Seasonal Variation in Gut Microbiota of the Wild Daurian Ground Squirrel (Spermophilus dauricus): Metagenomic Insights into Seasonal Breeding

Simple Summary Wild Daurian ground squirrels (Spermophilus dauricus) breed only a few months out of the year, a behavior known as seasonal breeding. Despite the gut microbiota being an essential "organ" of animals, little is understood about how they relate to seasonal breeding. In the present investigation, metagenomic sequencing techniques were employed to examine the diversity of gut microbiota in wild Daurian ground squirrels across different breeding seasons. The findings indicate notable variations in the gut microbiota's structure and function among wild Daurian ground squirrels during different seasons. This study may provide an in-depth discussion of how seasonal reproduction affects gut microbes and aid in analyzing how changes in gut microbes act on the host. This study could provide new insights into the seasonal reproductive behavior of animals as well as a new theoretical basis for the study of gut microbiology. The Spermophilus dauricus, the wild Daurian ground squirrel, is known to exhibit seasonal breeding behavior. Although the importance of gut microbiota in animal digestion, metabolism, and immunity is well-established, the correlation between gut microbiota and seasonal breeding in this species remains inadequately explored. In the present study, using metagenomic sequencing technology, the compositions and functions of the gut microbiota of wild Daurian ground squirrels in different breeding seasons were explored.

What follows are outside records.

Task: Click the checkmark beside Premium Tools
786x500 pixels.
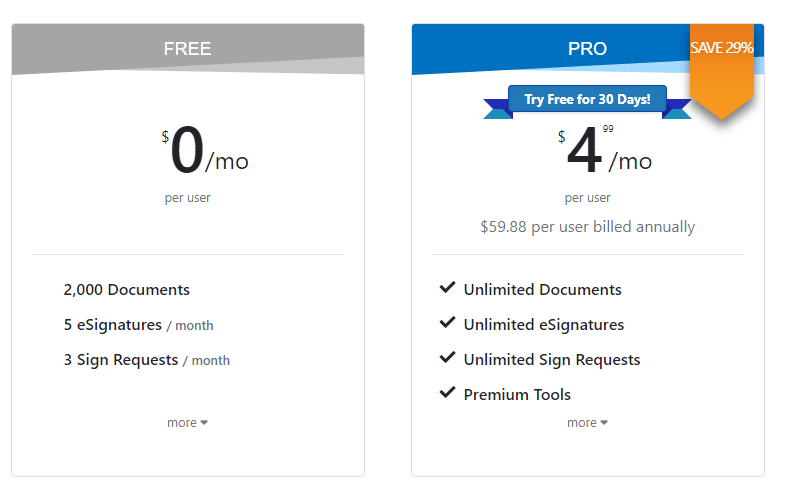Action: click(x=447, y=393)

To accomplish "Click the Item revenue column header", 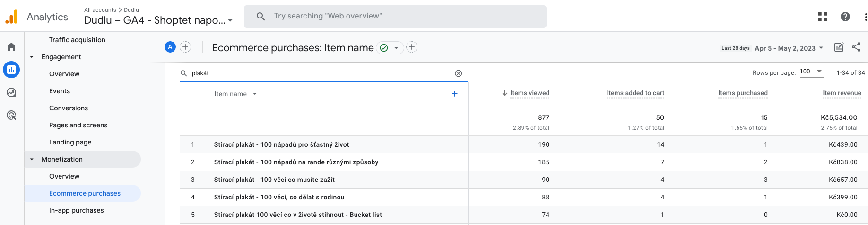I will [842, 93].
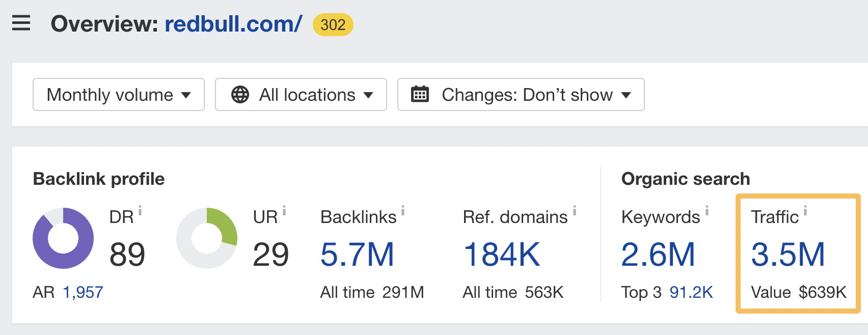Click the Backlinks info icon
868x335 pixels.
[x=403, y=210]
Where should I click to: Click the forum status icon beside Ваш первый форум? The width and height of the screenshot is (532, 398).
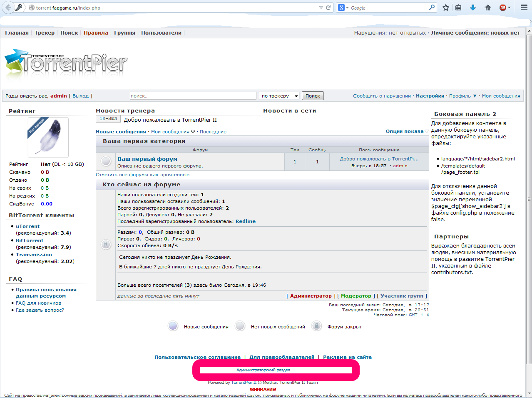(x=106, y=161)
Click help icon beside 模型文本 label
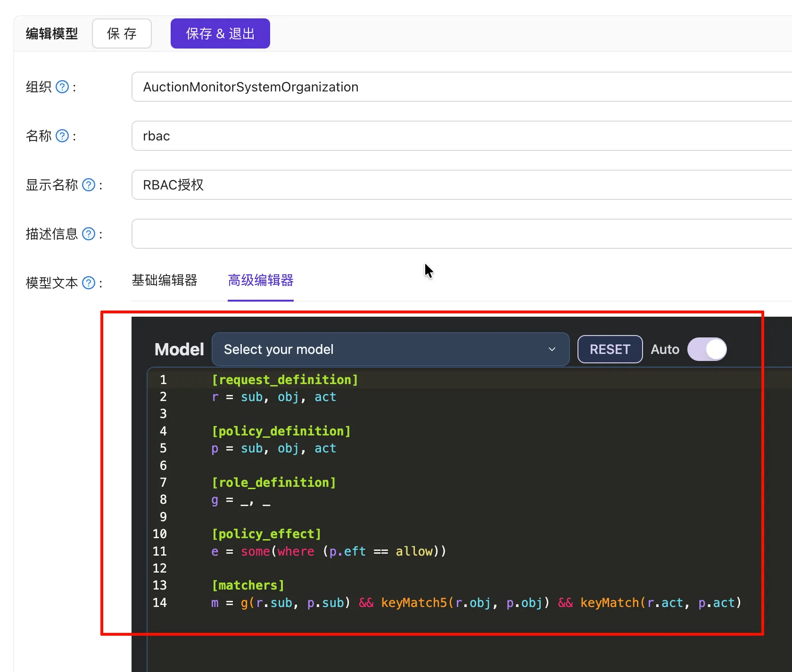Screen dimensions: 792x672 pos(89,283)
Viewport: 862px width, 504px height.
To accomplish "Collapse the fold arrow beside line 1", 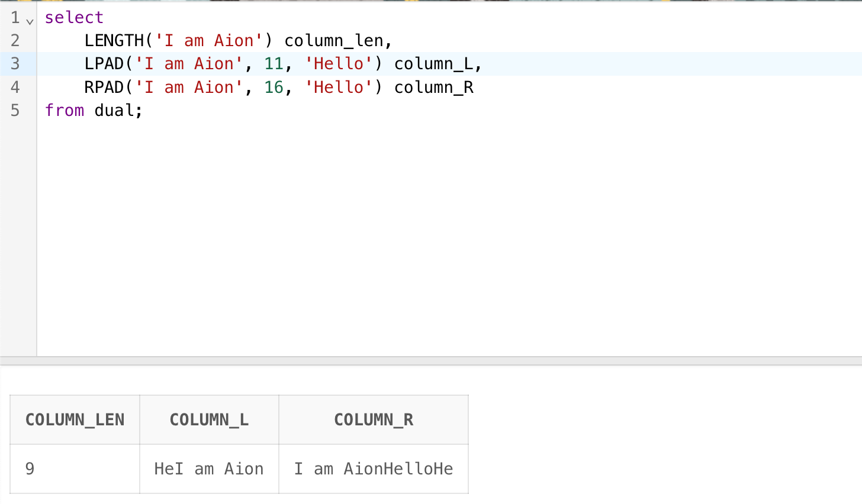I will [30, 21].
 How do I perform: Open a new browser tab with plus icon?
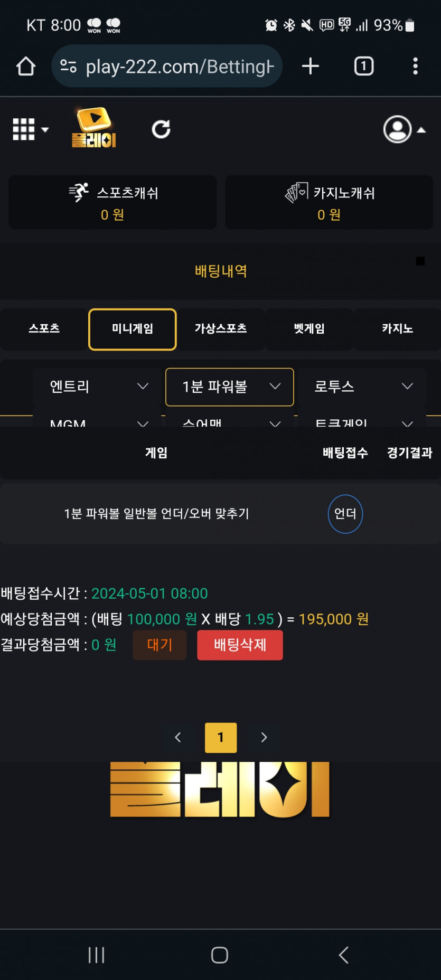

The dominant gut microbial phyla were Firmicutes and Bacteroidetes. The Firmicutes were predominant in the breeding season, whereas Bacteroidetes were predominant in the non-breeding season. At the genus level, Lactobacillus accumulated during the breeding season, whereas Odoribacter and Alistipes increased during the non-breeding season. GO (Gene Ontology) and KEGG (Kyoto Encyclopedia of Genes and Genome) annotations indicated that genes in gut samples were highly associated with metabolic functions. The differential expression gene analysis showed that genes related to the phosphotransferase system, cysteine, and methionine metabolism were highly expressed during the breeding season, whereas the non-breeding season upregulated genes were enriched in starch and sucrose metabolism and bacterial chemotaxis pathways. In conclusion, this study could provide a reference for investigating gut microbiota in seasonal breeding animals and offer new insight into gut microbial function.